» **EXCERPT**:
--------------------

In May, we went for the first of two appointments. This one was an observation/interview appointment. The doctor, and his student intern (I don't mind students -- I let the local universities use my children for their studies frequently.) sat and watched my daughter play, while they asked me questions about her history and the testing and therapy we had done up to this point. I tried to be detailed, but without bias. I have and had my personal opinions on what my daughter's challenges were, but I did want the psychologist to give her his complete attention. I didn't want to "lead" him in any direction. After all, he was the expert on child development, not me.
The second appointment was a couple of weeks later, and took all afternoon. They asked my daughter to do several tasks, and answer questions, and solve problems. Some were timed, some were not. The intern did the actual testing, while the psychologist observed from a different room. He was observing both my daughter and his student, so I'm sure he had a lot to pay attention to. My baby girl squirmed and rocked her way through the tests, reaching for my hand and her security toy frequently, but without melt down. I was so proud of her trying so hard, and doing so much work that was really challenging for her.
Then came the wait.
We waited over a month before we heard from them again. It was anxiety-inducing and agonizing. But finally, they called us back. They had some questions about the testing they had done, and wanted to do some more testing. But to save us a trip (it was an hour one-way just to get to the centre where all the specialists were), they offered to do the testing in the morning, and give us feedback on everything that same afternoon. It
I arranged childcare for the day for my other children, and off we went. First, we did the testing. It was more of the same like before, only this time it was more academic in nature. I found it eye-opening for my future education plans for my daughter, so in that sense, it was really helpful for me personally.
Then came the afternoon appointment. The psychologist pulled out a chart with a hundred little stick figures on it, arranged in a bell curve of sorts, divided by lines. The bulk of the figures were in between the lines marked 25 and 75. The doctor explained that this was a representation of typical abilities. If we compared 100 children aged 8, the majority would fall in that bulk in the middle. Those who had advanced abilities would be on the far end of the curve, and be considered gifted. Those who were delayed were on the other end.
Then he pointed to the lowest end of the curve. Figures 2-4. This was, he said, where my daughter's development was. If we compared her to 100 other children her age, 96-98 of them would be ahead of her. Only one or two would be behind her, or the same as her.

--------------------

» **DATA PROVIDED**:
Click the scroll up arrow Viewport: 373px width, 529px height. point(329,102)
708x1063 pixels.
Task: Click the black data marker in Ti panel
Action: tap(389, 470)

--------------------

» **WHAT THIS TASK INVOLVES**: Rewrite the account of the daughter's developmental assessment from "Then came the afternoon" to "same as her.", putting "icons" in place of "stick figures".

» **RESULT FOR THIS EXERCISE**:
Then came the afternoon appointment. The psychologist pulled out a chart with a hundred little icons on it, arranged in a bell curve of sorts, divided by lines. The bulk of the figures were in between the lines marked 25 and 75. The doctor explained that this was a representation of typical abilities. If we compared 100 children aged 8, the majority would fall in that bulk in the middle. Those who had advanced abilities would be on the far end of the curve, and be considered gifted. Those who were delayed were on the other end.
Then he pointed to the lowest end of the curve. Figures 2-4. This was, he said, where my daughter's development was. If we compared her to 100 other children her age, 96-98 of them would be ahead of her. Only one or two would be behind her, or the same as her.